I have been farming for 2 years, now, and have a steady supply of pork, lamb, goat, turkey, chicken, guinea, goose, muscovy duck both in the freezer and in the pasture. We're in the middle of pork harvesting, and I want to try my own smoking, particularly *bacon* and *ham*. Once we get that down, I want to experiment with *turkey, goose*, and *muscovy duck*.

I am trying to DIY a smokehouse here on the farm, and have a few general questions. From some books, and what I have read on this site, I have enough information to be dangerous, but not enough to get started.

We will likely build a walk in, A-frame smokehouse.

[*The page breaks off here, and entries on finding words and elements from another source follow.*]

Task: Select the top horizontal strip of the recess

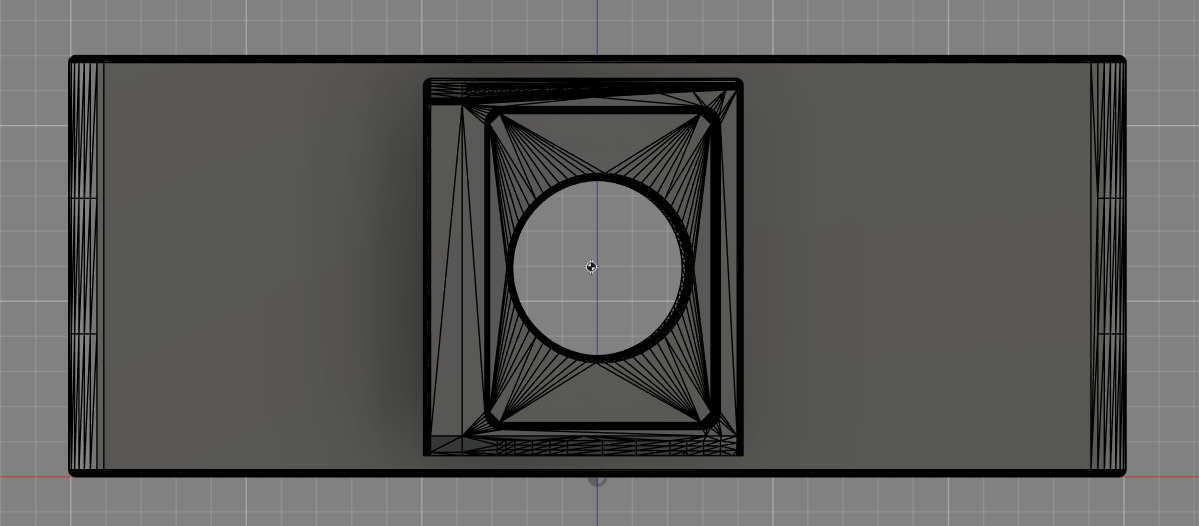Action: pyautogui.click(x=585, y=91)
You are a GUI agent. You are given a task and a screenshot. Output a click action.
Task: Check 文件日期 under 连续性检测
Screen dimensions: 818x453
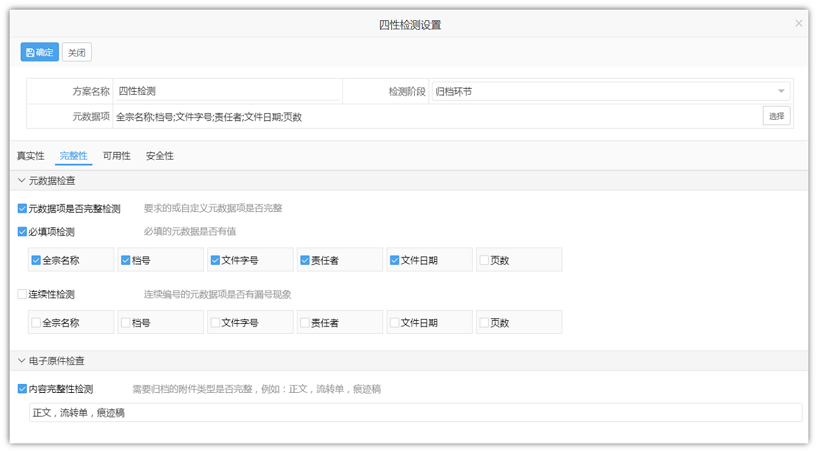pos(395,323)
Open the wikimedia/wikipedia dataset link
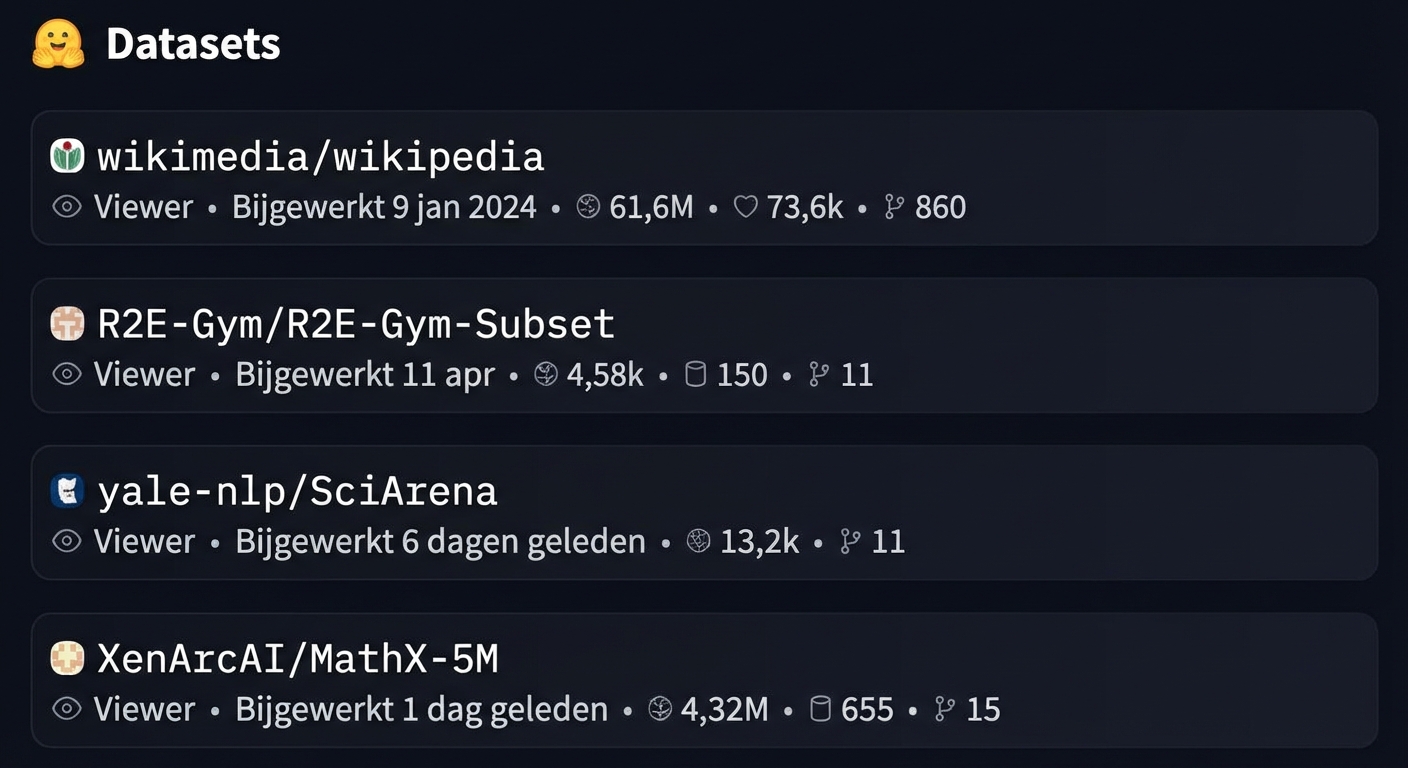1408x768 pixels. click(x=320, y=156)
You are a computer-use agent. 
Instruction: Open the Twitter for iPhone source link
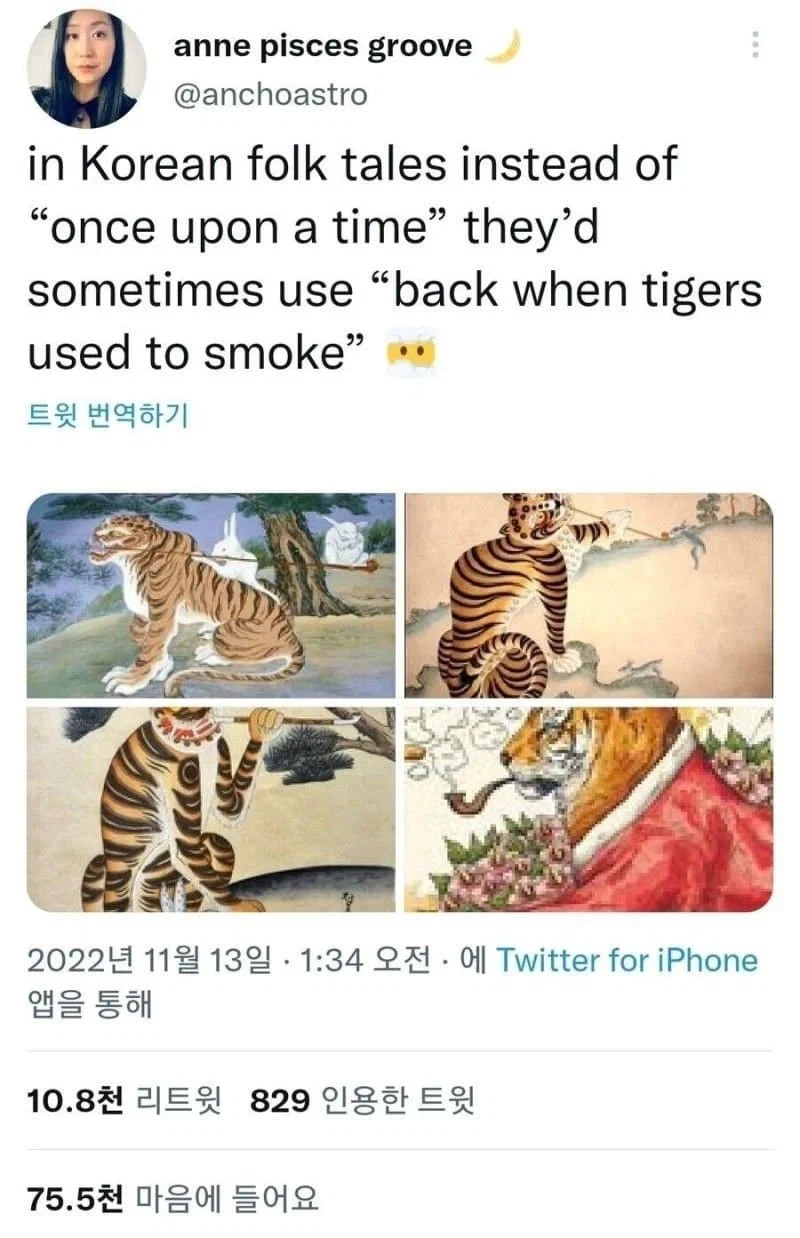coord(632,958)
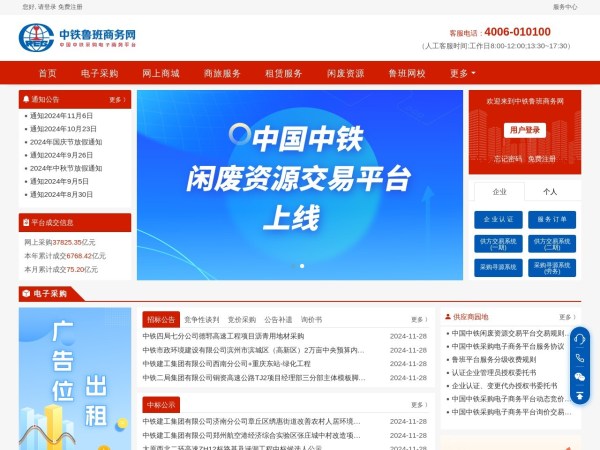Click the phone icon in floating sidebar
Image resolution: width=600 pixels, height=450 pixels.
[579, 357]
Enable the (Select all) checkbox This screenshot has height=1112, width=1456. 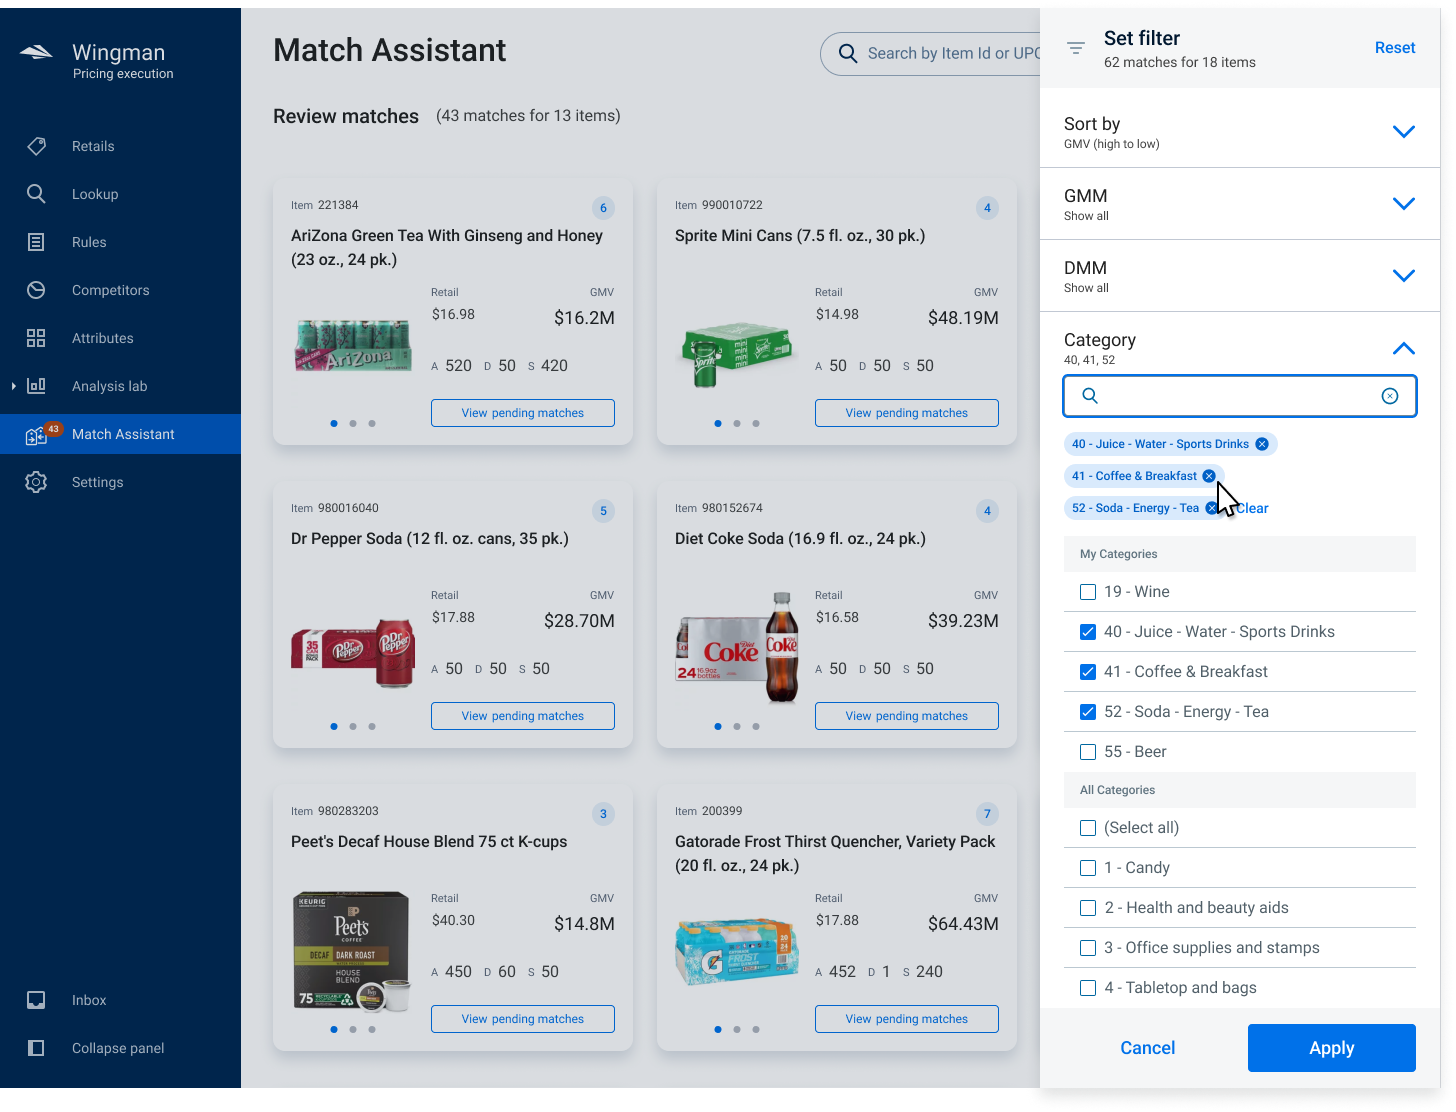click(x=1088, y=828)
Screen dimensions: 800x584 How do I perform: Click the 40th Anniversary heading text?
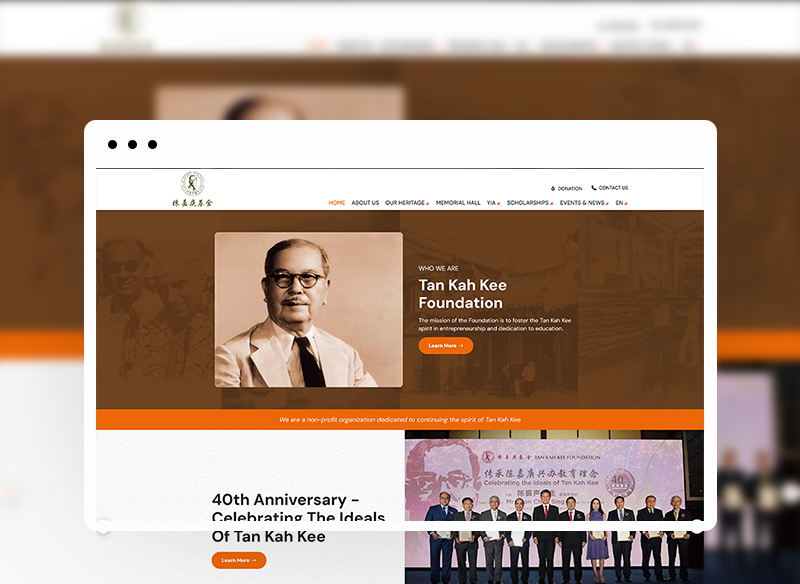(298, 518)
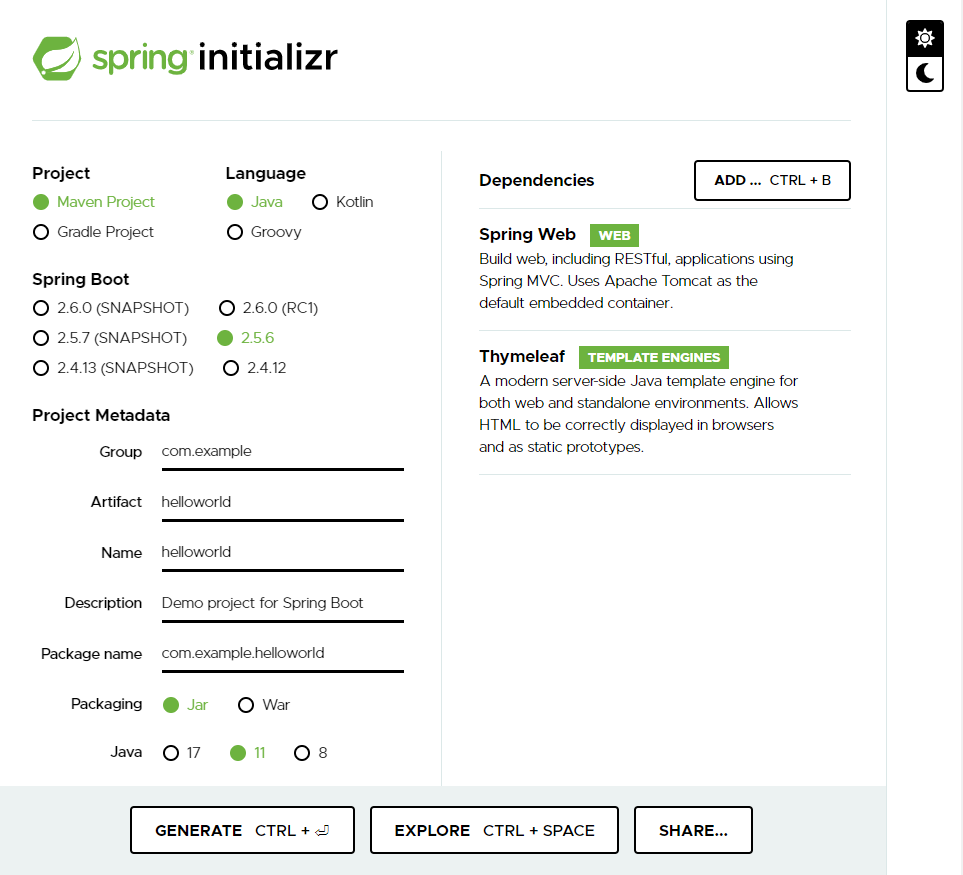Switch to light theme using sun icon

click(924, 37)
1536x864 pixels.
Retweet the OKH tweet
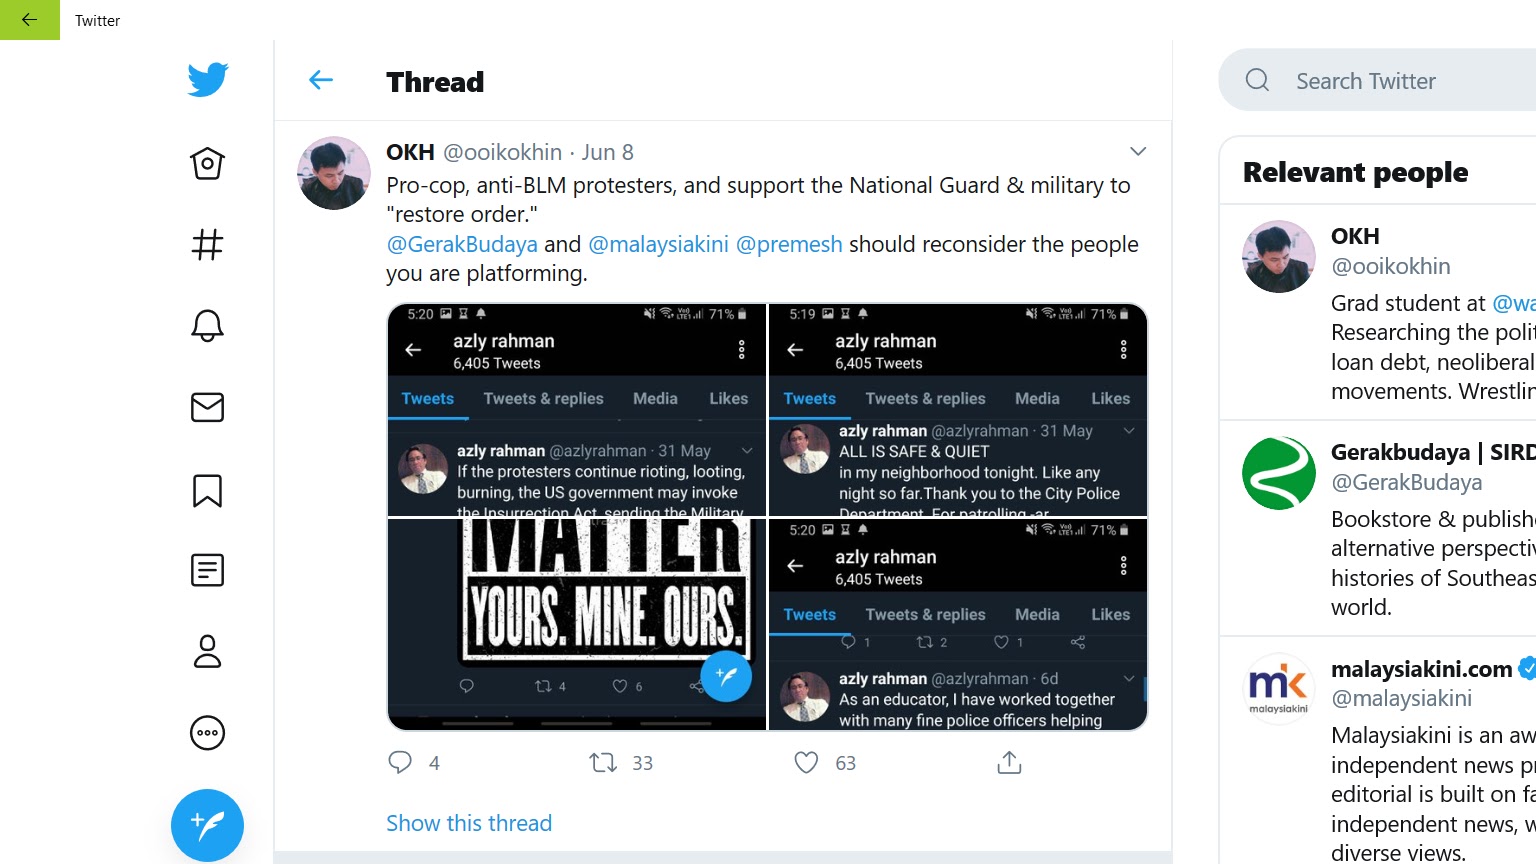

There is a bunch of lumber, plywood, wooden pallets and tin roofing here to work with. It won't be pretty, but that's fine.

1. A neighbor has a 55 gallon drum that has been converted to a stove with one of those barrel stove kits. Could this be used as a fire box, or would it be way to big. Or can you keep a small fire going in a big drum. There is no shortage of fire wood or smoking wood on the farm.

2. I gather smoking a ham involves curing, and then hot smoking, not cold smoking, correct? So I would need a separate set up for that? Or can it be cold smoked?

3. Bacon is usually cold smoked after curing? Or it can be hot or cold smoked?

4. Is poultry always hot smoked, or can it be cold smoked as well.

All meat will be frozen after smoking, and enjoyed throughout winter and spring.

Thanks for any links or tips. I will probably document the process as I go. I need to move quickly, as the next pig just hit 240 pounds, and will be killed this week.


----------



## pineywoods (Nov 3, 2013)

Welcome to SMF glad you joined us. You can use the drum as a firebox but will more than likely need to pipe it into the bottom of the smokehouse. You will want to cure then cold smoke hams and bacon. I think most of us hot smoke chicken


----------